Smart engineering can cuts costs in the coal industry

ALTHOUGH the coal industry has been hit by lower coal prices and a strong Australian dollar, it is possible to cut costs through smart engineering practices and benefit from the eventual recovery, says Golder Associates group manager of mining David Arnott.

Lou Caruana

The Australian thermal coal price has moved from a July 2008 record high of $200 per tonne to just under $90 (FOB Newcastle and Port Kembla).

Although the market recovered in the first quarter of 2011 to $143 per tonne, there has been a continued slide since, dragging coal prices near to the post-boom trough of $84 in October 2009.

The strong Australian dollar has hit exporting coal miners. After the peak in coal prices in July 2008, the AUD/USD currency rate moved from 96c to 65c in less than one financial quarter, followed with a rise to $US1.07 in July 2011.

With the Australian dollar hovering around US90c, financial analysts are asking themselves whether the Australian dollar will continue to remain comparatively strong against the US dollar.

“Such conditions have made coal mining in Australia less attractive to investors. High operating costs and business inefficiencies, something which crept into the market as a result of boom prices, are now being tackled in an attempt to return some of the lustre to the industry,” Arnott said.

“Retrenchment of staff reduces the salary burden for an operation and has been used by many organisations in the last 18 months to achieve some immediate financial benefit. Work previously outsourced by mines to contractors and consultants has been either shelved in the immediate future, or brought back in-house to smaller production teams.

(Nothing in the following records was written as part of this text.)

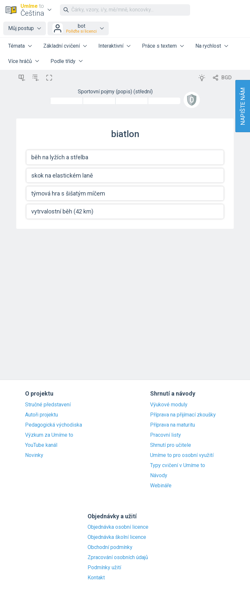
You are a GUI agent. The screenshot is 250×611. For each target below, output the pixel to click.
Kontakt (96, 578)
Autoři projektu (41, 415)
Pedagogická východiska (53, 425)
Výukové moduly (169, 405)
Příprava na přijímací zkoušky (183, 415)
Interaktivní (110, 46)
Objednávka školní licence (117, 537)
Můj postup (21, 28)
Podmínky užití (104, 568)
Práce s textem (159, 46)
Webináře (161, 486)
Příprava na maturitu (172, 425)
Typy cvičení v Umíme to (177, 465)
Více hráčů (20, 61)
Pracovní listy (165, 435)
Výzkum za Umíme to (49, 435)
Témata (16, 46)
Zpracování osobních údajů (118, 557)
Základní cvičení (61, 46)
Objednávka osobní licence (118, 527)
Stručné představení (48, 405)
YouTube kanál (41, 445)
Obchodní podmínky (110, 547)
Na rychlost (208, 46)
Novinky (34, 455)
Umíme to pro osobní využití (182, 455)
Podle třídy (63, 61)
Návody (158, 475)
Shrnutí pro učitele (170, 445)
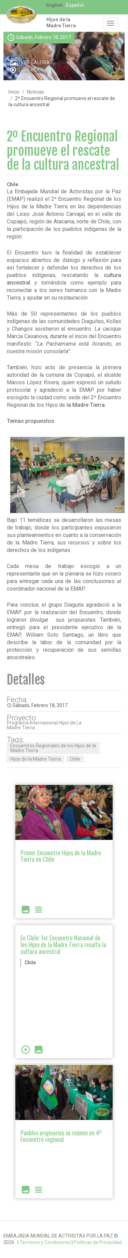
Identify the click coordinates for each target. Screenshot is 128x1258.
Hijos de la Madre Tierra (61, 22)
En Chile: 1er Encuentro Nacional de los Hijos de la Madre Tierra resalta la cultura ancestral (63, 944)
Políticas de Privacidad (98, 1242)
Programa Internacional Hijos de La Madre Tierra (44, 725)
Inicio (14, 92)
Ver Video (32, 69)
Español (75, 5)
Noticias (35, 92)
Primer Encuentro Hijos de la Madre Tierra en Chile (60, 856)
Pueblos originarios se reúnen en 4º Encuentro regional (61, 1136)
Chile (75, 759)
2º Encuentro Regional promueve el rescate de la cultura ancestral (63, 150)
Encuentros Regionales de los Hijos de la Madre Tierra (53, 748)
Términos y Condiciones (45, 1242)
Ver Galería (35, 62)
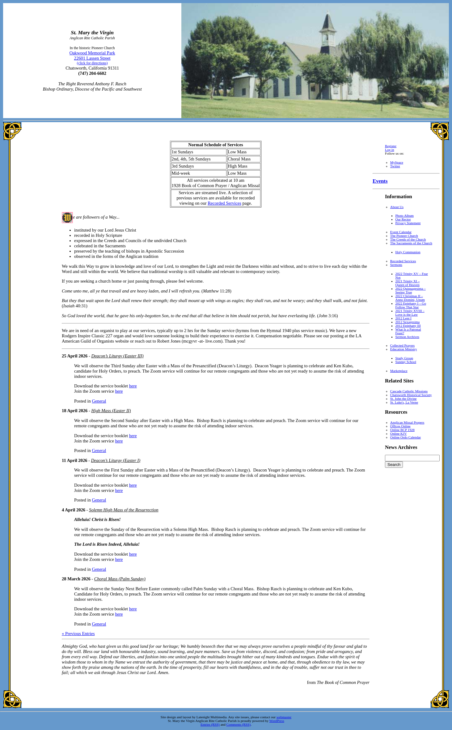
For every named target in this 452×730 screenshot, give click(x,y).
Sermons (396, 265)
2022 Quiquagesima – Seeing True (410, 290)
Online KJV (398, 433)
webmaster (284, 717)
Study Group (404, 358)
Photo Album (404, 215)
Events (380, 181)
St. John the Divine (403, 398)
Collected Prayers (402, 345)
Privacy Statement (408, 223)
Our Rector (403, 219)
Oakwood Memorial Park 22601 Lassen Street (92, 57)
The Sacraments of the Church (411, 243)
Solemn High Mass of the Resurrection (123, 509)
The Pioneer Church (404, 235)
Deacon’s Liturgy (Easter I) (116, 460)
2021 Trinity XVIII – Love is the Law (410, 312)
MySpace (396, 162)
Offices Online (400, 426)
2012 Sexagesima (407, 322)
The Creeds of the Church (408, 239)
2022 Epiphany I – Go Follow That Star (410, 305)
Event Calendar (401, 232)
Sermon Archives (407, 337)
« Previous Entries (78, 633)
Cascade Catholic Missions (409, 391)
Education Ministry (403, 349)
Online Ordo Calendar (405, 437)
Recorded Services (224, 203)
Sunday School (405, 362)
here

“This has had a knock-on effect, with salary package offerings for new hires resetting to pre-boom levels. Some recruitment agencies are reporting drops of between 20-30%.”

Technical excellence

Consulting companies such as Golder Associates are working closely with their clients to find efficiencies. In the long term this is the only sustainable way of all stakeholders maintaining a competitive edge, according to Arnott.

“While being cost competitive is a necessity felt acutely by consultants at the present time, it is not enough on its own,” he said.

“Technical excellence and the ability to demonstrate value-adding are more important than ever. If spending a dollar is not going to save or make ten, then it is unlikely expenditure will be approved.

“Engineers are being asked to focus on the cost of production. In these times mining companies need to be looking at how they can reduce operating costs without increasing safety risk.

“Operations which can continue to produce safely for fewer dollars per tonne, without stripping away at the maintenance schedule or compromising environmental commitments, are more likely to survive into the next positive cycle.”

Small investments in the right expertise can significantly improve operating costs. Simple adjustments to such things as drilling campaigns, information management, quality control, tailings management, mine design, and equipment operating practices can make a real difference, Arnott said.

“Operating practices can, over time, become less than optimal as mine schedules and coal products change. Fleet operating costs make up a large proportion of the total cost of open cut production and even small gains in efficiency make a difference.

“Independent review of mining operations can be a cost-effective way to identify practical ways to optimise waste stripping and coal mine production. Fresh eyes, with broad global experience can help mine staff to fine-tune their operations. With a ‘Plan the Mine and Mine the Plan’ approach, cost reductions are achievable.

Many of the more mature coal mine producers need to reassess when to move underground, particularly given current coal prices, Arnott said.

“Long-term and extended open cut operations require engineers to define when to flick the open cut switch off or transition into underground mining," he said.

"This will bring with it a range of new challenges for producers not already working in this space,” he said.

“Inefficient data collection, file management and data sharing need to be challenged. Data silos are a commonplace barrier for important operational decisions. Forward thinking engineers are recognising the need for integrated data management systems enabling disparate information to be brought together for optimal decision making.

“Consultancies such as Golder cannot change the price of coal for a producer; however they can show how to reduce the cost of production. The diverse experience consultants offer their clients is never more important than now.”